Difficile dire se questa crescita potrà tradursi al più presto in un forte aumento dell’occupazione, ma certo le analogie tra Spagna e Grecia si possono fermare alla politica, e anche in quel caso con molti distinguo. Rajoy, soprattutto alla luce delle recenti elezioni locali che hanno visto l’avanzata dei partiti anti-sistema di Podemos (sinistra radicale) e Ciudadanos (destra liberale) potrà anche soffrire della “sindrome Schröder” (il coraggio di riforme impopolari che probabilmente gli costerà la poltrona e andrà a beneficio dei successori) ma consegnerà un Paese che almeno si è risollevato. Podemos, per quanto affine a Syriza, quasi certamente non avrà i numeri per andare al potere da solo e ha già mostrato i segni distintivi di chi ambisce ad essere forza di governo, magari assieme ai socialisti.

Dublino, precipitata dal rango di Tigre celtica a Cenerentola d’Europa dopo lo scoppio della bolla immobiliare, si è risollevata con un mix di disciplina teutonica e ostinazione irlandese. Negli anni sotto l’ala della troika ha saputo attuare rigide misure di austerity, tagliando la spesa e riformando la pubblica amministrazione, e ha portato a termine privatizzazioni che hanno dato ossigeno alle finanze. Al tempo stesso, però, ha difeso con i denti dai malumori dei partner, Francia in testa, il suo vero asso della manica: un sistema fiscale “business friendly”, a cominciare dalla corporate tax al 12,5 per cento.

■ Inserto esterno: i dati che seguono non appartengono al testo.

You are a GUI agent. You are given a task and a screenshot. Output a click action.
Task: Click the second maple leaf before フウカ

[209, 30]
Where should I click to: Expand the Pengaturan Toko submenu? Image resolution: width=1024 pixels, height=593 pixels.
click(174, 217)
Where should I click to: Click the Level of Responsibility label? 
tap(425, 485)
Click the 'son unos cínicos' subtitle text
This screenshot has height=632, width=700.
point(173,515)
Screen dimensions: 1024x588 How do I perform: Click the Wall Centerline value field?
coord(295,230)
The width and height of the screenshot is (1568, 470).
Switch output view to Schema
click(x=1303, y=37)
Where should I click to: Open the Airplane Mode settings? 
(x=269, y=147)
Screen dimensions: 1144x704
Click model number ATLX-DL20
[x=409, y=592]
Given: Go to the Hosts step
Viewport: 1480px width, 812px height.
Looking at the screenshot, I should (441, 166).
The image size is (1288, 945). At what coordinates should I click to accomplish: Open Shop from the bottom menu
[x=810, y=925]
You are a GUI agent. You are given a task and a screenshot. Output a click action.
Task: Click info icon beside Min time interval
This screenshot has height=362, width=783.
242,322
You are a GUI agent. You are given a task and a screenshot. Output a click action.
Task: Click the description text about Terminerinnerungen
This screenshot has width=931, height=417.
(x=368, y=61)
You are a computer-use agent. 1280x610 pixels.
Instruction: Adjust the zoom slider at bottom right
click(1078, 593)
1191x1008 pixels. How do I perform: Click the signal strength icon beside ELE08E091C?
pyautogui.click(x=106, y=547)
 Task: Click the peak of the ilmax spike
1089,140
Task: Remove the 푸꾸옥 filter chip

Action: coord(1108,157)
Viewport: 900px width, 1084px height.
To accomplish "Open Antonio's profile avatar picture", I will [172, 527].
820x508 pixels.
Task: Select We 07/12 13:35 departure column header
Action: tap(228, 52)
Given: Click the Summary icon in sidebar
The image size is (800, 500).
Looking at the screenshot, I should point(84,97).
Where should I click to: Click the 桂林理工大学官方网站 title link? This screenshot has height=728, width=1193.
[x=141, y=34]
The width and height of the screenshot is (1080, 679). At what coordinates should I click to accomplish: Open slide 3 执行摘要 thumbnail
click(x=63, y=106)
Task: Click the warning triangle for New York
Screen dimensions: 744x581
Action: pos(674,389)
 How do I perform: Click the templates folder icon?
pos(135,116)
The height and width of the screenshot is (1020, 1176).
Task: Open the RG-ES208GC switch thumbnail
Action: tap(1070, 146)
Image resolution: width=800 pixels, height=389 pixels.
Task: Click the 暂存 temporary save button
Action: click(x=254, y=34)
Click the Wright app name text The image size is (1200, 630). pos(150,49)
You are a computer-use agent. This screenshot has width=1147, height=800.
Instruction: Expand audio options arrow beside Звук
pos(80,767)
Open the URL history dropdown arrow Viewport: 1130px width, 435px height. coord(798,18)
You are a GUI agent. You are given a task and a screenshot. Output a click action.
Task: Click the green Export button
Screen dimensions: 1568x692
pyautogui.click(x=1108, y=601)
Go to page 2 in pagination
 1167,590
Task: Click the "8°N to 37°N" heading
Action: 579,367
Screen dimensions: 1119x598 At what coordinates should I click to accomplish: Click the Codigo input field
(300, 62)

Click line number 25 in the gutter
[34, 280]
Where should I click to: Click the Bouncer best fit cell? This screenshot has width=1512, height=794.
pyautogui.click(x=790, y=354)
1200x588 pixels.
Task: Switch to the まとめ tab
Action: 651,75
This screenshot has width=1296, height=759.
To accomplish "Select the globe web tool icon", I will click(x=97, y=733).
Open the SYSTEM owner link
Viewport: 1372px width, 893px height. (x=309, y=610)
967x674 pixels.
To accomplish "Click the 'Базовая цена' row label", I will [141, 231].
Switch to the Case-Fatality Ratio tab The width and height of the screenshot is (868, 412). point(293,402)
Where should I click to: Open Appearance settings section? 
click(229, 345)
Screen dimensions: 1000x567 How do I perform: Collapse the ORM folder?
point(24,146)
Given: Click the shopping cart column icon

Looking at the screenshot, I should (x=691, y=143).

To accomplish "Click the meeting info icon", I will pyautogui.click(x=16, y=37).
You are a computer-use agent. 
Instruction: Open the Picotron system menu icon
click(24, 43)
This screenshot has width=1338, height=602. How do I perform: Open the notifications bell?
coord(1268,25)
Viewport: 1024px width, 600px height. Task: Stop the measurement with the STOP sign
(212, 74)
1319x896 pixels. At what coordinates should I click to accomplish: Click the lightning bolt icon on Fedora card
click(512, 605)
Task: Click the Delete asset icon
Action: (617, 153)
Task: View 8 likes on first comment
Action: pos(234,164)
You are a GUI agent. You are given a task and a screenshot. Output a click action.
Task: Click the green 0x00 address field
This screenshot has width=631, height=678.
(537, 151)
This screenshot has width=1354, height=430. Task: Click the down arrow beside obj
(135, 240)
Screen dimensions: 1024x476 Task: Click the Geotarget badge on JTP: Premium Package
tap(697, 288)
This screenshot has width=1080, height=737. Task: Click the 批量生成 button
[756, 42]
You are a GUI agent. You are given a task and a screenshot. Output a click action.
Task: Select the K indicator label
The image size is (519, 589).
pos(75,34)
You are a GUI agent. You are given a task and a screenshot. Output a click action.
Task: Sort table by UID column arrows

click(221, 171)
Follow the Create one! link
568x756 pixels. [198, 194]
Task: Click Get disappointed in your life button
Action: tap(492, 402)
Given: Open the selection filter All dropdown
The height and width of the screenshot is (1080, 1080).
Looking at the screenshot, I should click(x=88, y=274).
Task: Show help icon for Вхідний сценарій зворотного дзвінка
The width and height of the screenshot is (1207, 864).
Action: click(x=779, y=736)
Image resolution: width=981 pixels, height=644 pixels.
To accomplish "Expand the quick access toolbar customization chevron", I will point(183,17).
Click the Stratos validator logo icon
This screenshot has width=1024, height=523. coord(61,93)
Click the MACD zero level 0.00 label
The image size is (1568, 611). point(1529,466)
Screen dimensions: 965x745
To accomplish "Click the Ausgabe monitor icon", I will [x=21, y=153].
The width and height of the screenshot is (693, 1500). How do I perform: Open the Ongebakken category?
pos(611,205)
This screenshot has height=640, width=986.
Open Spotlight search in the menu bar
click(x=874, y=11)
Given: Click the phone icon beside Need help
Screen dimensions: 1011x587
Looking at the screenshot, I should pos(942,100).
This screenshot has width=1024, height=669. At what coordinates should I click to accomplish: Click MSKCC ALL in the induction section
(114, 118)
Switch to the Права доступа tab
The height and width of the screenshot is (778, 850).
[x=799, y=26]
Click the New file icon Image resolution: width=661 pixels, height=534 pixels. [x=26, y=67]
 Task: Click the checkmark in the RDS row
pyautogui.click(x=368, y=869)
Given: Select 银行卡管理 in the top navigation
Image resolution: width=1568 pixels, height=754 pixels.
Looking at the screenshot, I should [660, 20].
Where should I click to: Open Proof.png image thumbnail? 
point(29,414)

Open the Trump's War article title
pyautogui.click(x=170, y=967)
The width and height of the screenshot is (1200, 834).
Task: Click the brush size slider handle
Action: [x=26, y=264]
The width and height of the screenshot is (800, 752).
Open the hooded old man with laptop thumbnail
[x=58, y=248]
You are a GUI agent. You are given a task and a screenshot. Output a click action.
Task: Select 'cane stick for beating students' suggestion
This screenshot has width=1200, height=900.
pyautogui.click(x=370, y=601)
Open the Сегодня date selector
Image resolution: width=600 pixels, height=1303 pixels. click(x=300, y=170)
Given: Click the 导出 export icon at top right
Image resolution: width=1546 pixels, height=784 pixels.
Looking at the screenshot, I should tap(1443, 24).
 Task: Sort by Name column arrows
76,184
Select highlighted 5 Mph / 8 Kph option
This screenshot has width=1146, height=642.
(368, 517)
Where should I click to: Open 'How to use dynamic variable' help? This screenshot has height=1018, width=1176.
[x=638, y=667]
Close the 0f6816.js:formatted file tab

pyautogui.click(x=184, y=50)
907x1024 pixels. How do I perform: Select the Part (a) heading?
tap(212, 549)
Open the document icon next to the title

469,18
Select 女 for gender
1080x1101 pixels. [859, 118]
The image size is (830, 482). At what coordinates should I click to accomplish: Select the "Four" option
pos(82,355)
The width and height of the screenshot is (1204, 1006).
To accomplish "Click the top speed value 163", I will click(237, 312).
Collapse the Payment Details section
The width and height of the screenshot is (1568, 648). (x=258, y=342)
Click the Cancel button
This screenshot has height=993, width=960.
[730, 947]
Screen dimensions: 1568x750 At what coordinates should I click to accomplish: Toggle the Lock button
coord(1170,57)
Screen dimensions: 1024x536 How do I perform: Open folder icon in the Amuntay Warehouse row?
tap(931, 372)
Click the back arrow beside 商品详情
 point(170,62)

Il Paese è dunque rimasto polo di attrazione per investimenti e multinazionali, soprattutto hi-tech.

Le conseguenze positive, oltre che sulla crescita, si sono fatte sentire anche sul lavoro, con il tasso di disoccupazione che scenderà quest’anno sotto il 10% (dopo aver toccato il 15%).

L’incognita anche per l’Irlanda, che sarà chiamata a rinnovare il Parlamento nel 2016, è politica: il pedaggio di misure impopolari sembra farsi sentire sulla coalizione conservatori-laburisti, minacciata dal Sinn Fein. Con il leader Gerry Adams che già promette di cancellare odiosi balzelli come quello sull’acqua. E strizza l’occhio a Syriza e Podemos.